DCPZ In Action, Vol. III: Emily Muha

“DCPZ In Action” is our feature that highlights the many ways in which DCPZ educators are using Project Zero ideas in their practice. We hope that our readers will be inspired to try something new in their own setting. Each of these articles will also be posted in a DCPZ Newsletter as well as published blog posts on our Professional Development Collaborative website.
In this edition, we hear about Emily Muha, an Art Specialist at Crossfield Elementary School (Fairfax County Public Schools).

After attending WISSIT for the first time in 2018, Emily Muha was excited to try out in her classroom some of the Project Zero-inspired tools and strategies she’d experienced. In particular, she was inspired by the “Move, Think, Wonder” course she took, facilitated by dancer Ingrid Zimmer of Inner City-Inner Child. Participants in the course engaged in a dance activity called “Name, Describe, Dance” (inspired by a Thinking Routine developed by PZ researcher Ron Ritchhart), which got her mental wheels churning. She decided to “approach looking at landscape paintings with [her] 5th graders in a totally new light.”


(from left to right) Haying, by Grant Wood (1939), National Gallery of Art, DC; The Starry Night, 
by Vincent Van Gogh (1889), Museum of Modern Art.

Emily, collaborating with some of the music teachers at her school, wove in her own background in dance to create a four-part lesson for her students that opened up multi-sensory entry points to understanding and appreciating landscape paintings.


Coming Home, by Jeff Condon


Among the Sierra Nevada Mountains, by Albert Bierstadt (1868),
Smithsonian American Art Museum

Here is how she describes the lesson:

“Sitting in small groups of about four or five, the students were given a  reproduction of a landscape painting with a handout with questions to answer. Each of the eight groups did some slow looking and were asked to write down five objects they saw in the painting and adjectives that would describe their piece. With this pool of words, each small group was then asked to choreograph a short dance by reflecting on the painting’s elements with their bodies as well as their minds. I worked with our music teachers to help me select pieces of music that would work with each painting but, I did not want to introduce the music to them until after they choreographed their dance. I have to say that I had no idea how this would fly! I was nervous but excited to give this a try. I just loved the idea of letting them guide me instead of the other way around.”

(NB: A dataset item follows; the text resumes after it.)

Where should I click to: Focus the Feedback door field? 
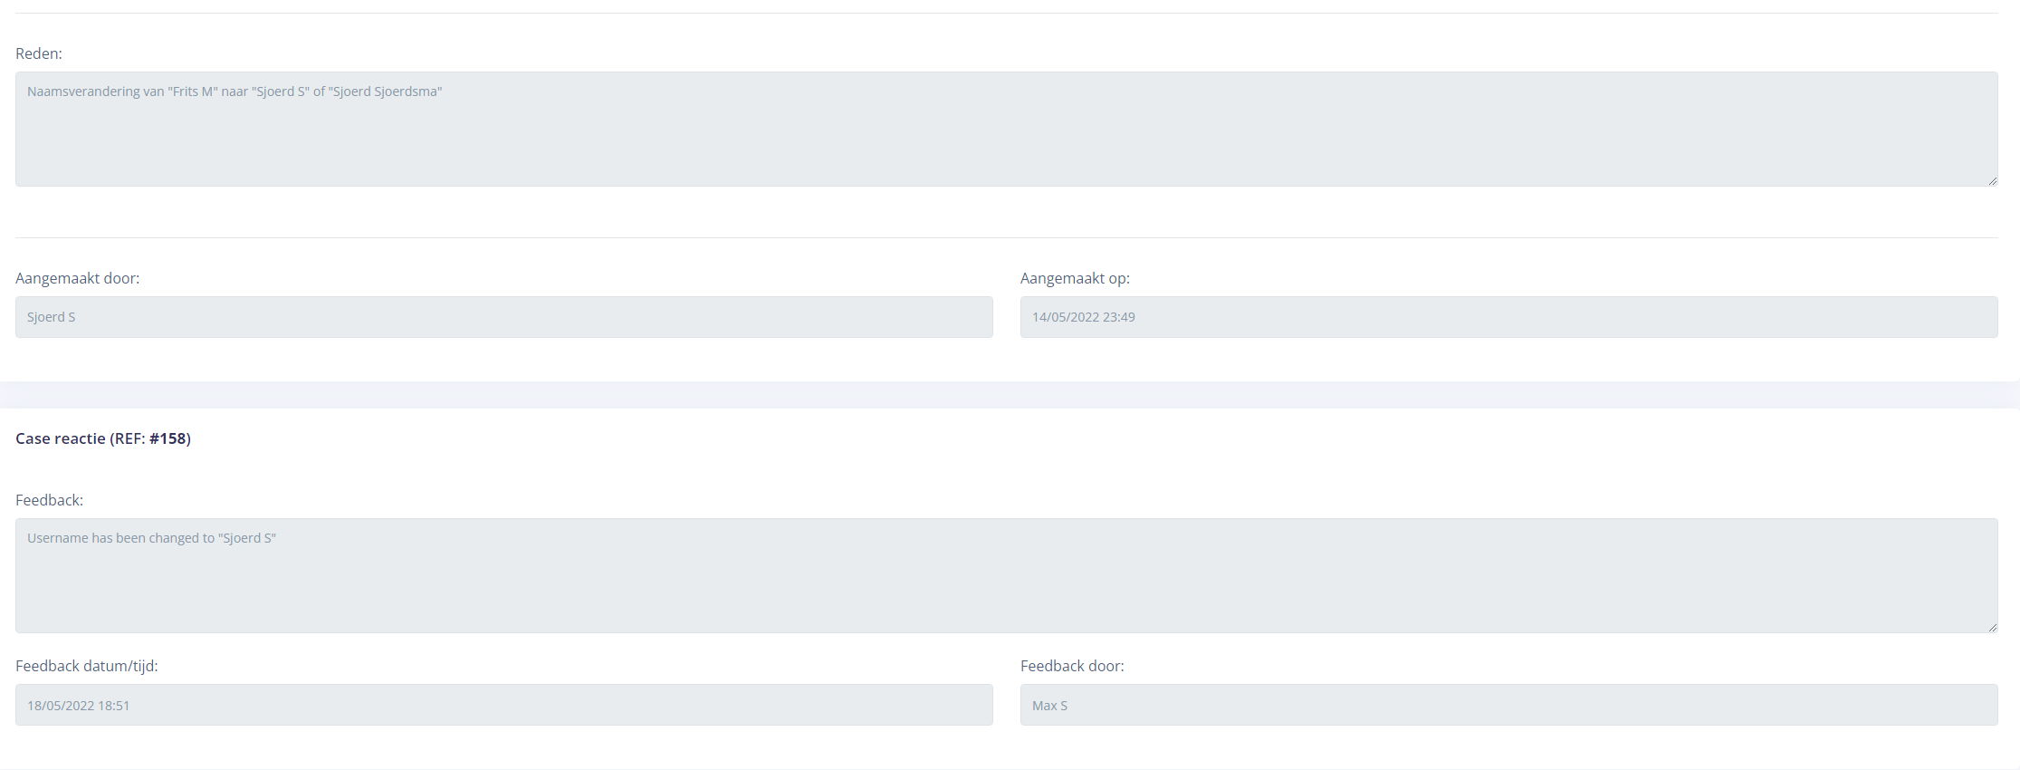click(x=1508, y=705)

Watch this video of one group’s choreography process!

Overall, students enjoyed the opportunity to use their brains and bodies in a different way than they are accustomed to in classroom learning. Emily could feel the bright energy the students brought to the activity. “Knowing that they would share their dances with fellow classmates,” she said, “the students were enthusiastically focused on capturing the essence of their paintings.”

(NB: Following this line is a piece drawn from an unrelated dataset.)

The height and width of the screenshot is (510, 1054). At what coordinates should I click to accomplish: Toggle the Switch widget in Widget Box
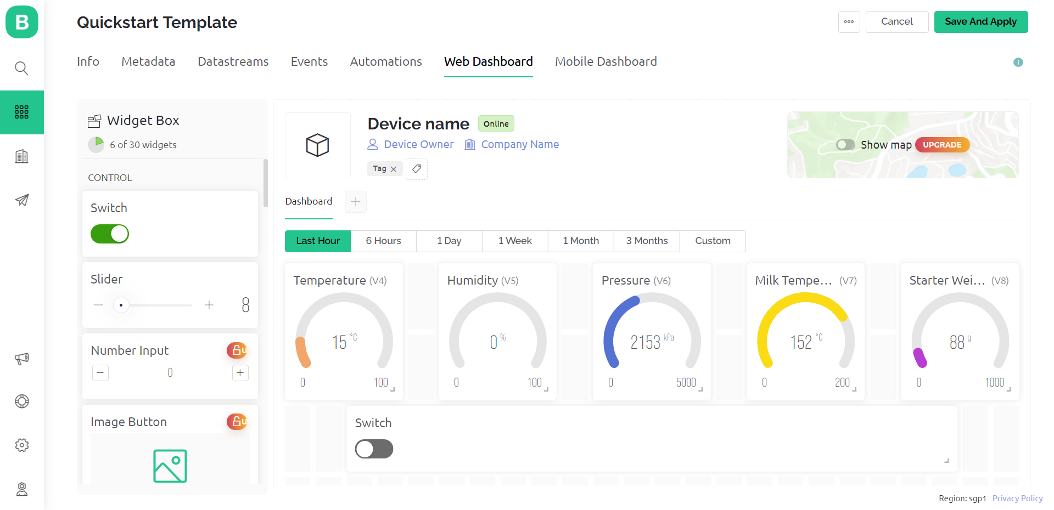(x=110, y=234)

Reactions from the students ranged from “our group was scared to share it” to “it was a creative way to teach us.” One student commented, “It was fun to take a piece of art and make something creative and personal out of it. I feel that I understand points of view more after it. I would do it again.” Emily was pleased with the way it turned out. She was “really amazed at how the students’ were able to communicate, share, move, problem-solve, and build on each other’s ideas.”


Watch this video of students using slow looking with “Starry Night”

If she were to do it again, she would make tweaks here and there in order to give the students more time (four one-hour lessons didn’t feel sufficient), autonomy (they could pick their own music, with her approval), and space (they would move to the cafeteria instead of staying in her classroom). In an ideal world, she’d even have time to teach them some basic dance and performance techniques.

In the meantime, she’s introducing other PZ practices to her classes by using the Chalk Talk routine with her second graders to respond to each other’s artworks. She is enthusiastic about spreading her PZ “wings” and encouraging other teachers in her school to try out PZ ideas as well.